Volcy abrió los ojos y miró a Stanton, antes de desviar la vista hacia Chel. Cuando sus miradas se encontraron, ella supuso que percibiría hostilidad, pero no fue así.
—Empiece por su nombre —dijo Stanton.
—Ya sabemos cómo se llama.
—Exacto. Dígale: «Te llamas Volcy».
Chel se volvió hacia el paciente.
—At, Volcy ri’ ab’i’.
Como el hombre no dijo nada, ella repitió la frase.
—
At, Volcy ri’ ab’i
’.
—
In, Volcy ri nub’i
’ —dijo por fin el paciente.
Me llamo Volcy
. No había hostilidad en su voz. Era como si hubiera olvidado su discusión acerca de la Fraternidad.
—Lo ha comprendido —susurró Chel.
—Pregúntele: «¿Tus padres te llamaban Volcy?».

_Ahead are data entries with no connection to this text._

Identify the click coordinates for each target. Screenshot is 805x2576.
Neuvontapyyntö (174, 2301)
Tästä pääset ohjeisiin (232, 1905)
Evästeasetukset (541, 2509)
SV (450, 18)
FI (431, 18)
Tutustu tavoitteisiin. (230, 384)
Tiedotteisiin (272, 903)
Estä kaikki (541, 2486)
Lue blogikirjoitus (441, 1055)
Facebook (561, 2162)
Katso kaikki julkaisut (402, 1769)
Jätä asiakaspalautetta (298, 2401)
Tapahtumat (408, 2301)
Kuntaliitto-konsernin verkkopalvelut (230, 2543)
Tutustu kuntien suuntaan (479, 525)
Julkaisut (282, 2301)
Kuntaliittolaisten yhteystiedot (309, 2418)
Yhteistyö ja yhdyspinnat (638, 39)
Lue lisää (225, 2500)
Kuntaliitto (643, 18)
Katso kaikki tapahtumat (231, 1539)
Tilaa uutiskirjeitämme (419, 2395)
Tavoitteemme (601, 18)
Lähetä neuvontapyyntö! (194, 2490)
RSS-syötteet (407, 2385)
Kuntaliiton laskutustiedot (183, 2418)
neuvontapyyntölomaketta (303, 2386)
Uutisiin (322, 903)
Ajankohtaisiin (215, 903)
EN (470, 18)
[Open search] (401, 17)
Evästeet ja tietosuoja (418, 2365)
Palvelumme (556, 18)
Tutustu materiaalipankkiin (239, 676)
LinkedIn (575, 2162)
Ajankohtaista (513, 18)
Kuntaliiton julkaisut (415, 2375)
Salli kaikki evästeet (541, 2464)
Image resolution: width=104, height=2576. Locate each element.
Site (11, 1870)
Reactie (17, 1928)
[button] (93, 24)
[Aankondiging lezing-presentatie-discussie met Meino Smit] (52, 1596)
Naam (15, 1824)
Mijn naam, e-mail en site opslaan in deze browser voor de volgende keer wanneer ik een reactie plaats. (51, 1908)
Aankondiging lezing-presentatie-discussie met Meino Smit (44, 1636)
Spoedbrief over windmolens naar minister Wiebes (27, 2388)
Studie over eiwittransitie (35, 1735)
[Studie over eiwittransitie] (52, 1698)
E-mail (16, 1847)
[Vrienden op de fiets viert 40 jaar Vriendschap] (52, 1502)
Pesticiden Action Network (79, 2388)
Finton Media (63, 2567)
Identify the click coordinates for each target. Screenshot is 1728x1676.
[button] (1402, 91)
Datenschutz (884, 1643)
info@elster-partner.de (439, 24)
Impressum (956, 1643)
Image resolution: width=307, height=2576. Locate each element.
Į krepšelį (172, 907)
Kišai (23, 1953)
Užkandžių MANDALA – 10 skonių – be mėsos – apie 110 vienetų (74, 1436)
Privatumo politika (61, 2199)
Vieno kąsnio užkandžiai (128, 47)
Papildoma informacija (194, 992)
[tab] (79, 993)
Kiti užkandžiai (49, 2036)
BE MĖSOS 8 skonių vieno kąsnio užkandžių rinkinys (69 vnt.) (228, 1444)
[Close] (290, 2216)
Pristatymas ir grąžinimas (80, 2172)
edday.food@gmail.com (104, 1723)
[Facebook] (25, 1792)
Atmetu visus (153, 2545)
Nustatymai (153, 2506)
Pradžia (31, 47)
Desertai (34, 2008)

—Mis padres me llamaban Atrevido.
—Continúe —dijo Stanton—. Pregúntele por qué.
Chel obedeció, y a medida que avanzaba la conversación, se quedó sorprendida porque los ojos de Volcy se veían cada vez más vivos y enfocados.
—¿Por qué te llamaban Atrevido?
—Porque siempre me atrevía a hacer lo que ningún chico hacía.
—¿Qué era lo que los demás chicos no se atrevían a hacer?